● What to produce: Copy out the lines of the records starting at the line containing "The width and height of the screenshot is (538, 519)." and ending at the line containing "tap(220, 19)", reproducing them character for character.

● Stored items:
══════════════════════════════
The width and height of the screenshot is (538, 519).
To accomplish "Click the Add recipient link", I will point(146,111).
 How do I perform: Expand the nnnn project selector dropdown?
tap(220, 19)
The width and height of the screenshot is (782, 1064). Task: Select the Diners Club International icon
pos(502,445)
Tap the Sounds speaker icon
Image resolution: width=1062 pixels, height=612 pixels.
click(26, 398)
══════════════════════════════
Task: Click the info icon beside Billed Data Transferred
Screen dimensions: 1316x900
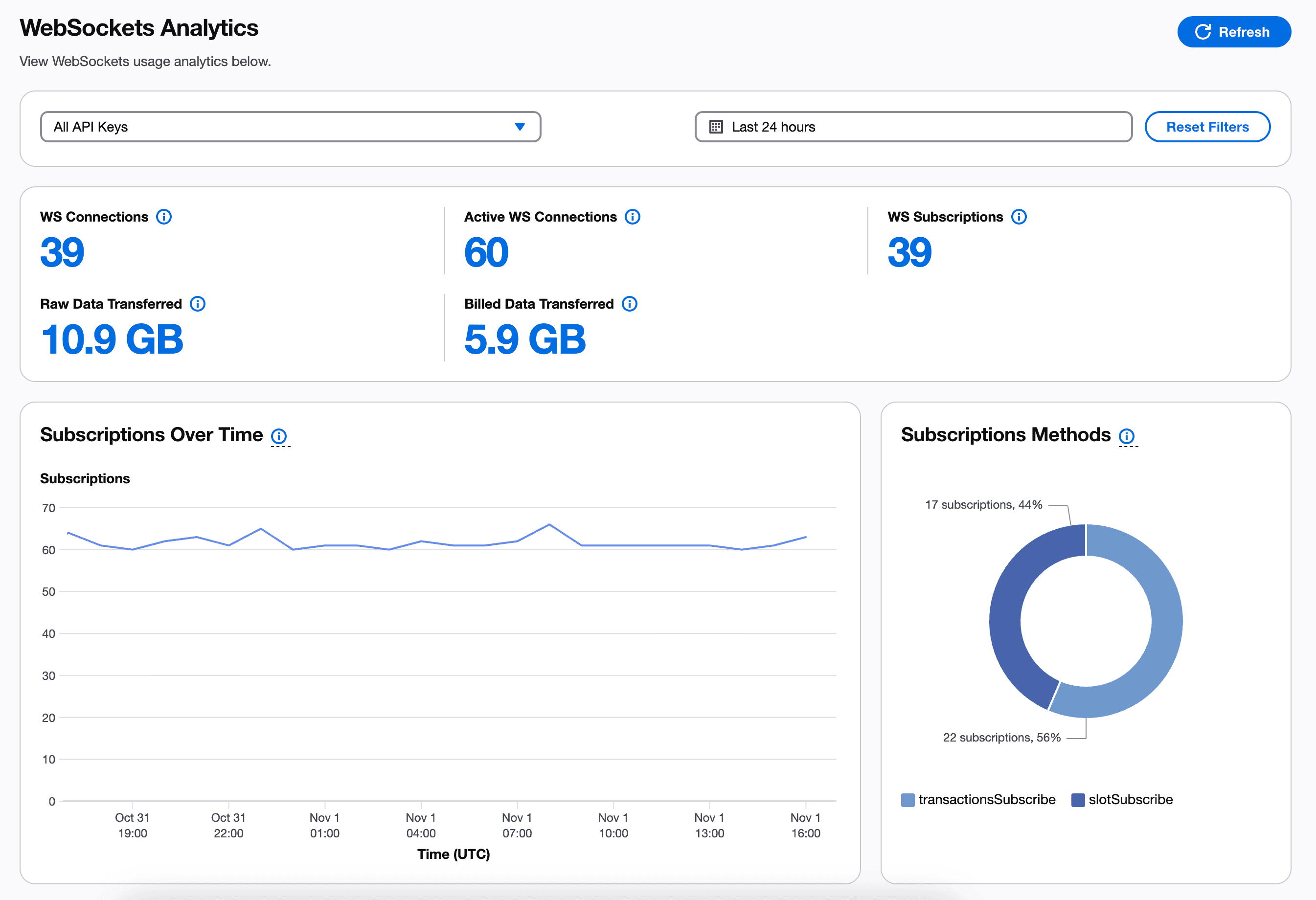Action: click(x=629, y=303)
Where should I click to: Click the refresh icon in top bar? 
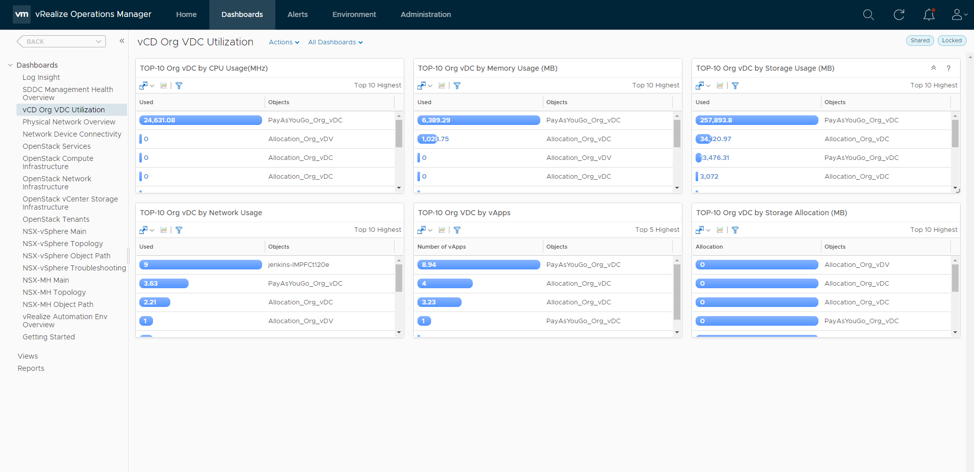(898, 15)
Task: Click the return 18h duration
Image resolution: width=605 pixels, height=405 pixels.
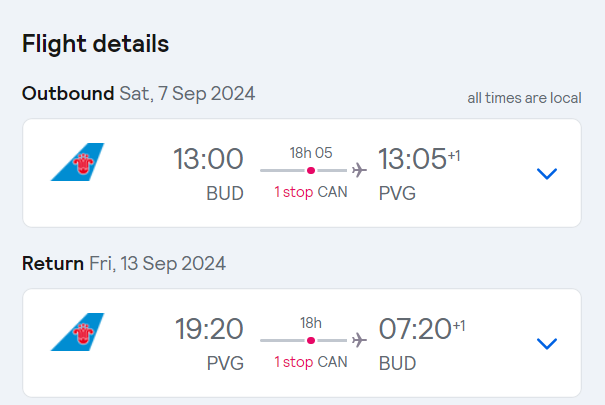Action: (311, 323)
══════════════════════════════
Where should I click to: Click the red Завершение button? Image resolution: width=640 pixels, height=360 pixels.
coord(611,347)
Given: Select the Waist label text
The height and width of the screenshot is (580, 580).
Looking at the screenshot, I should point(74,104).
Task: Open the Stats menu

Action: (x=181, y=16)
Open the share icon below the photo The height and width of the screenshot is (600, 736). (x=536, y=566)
══════════════════════════════
● Problem solution:
The width and height of the screenshot is (538, 519).
To accomplish "Click the Add recipient link", I will point(146,111).
 How do I perform: Expand the nnnn project selector dropdown?
tap(220, 19)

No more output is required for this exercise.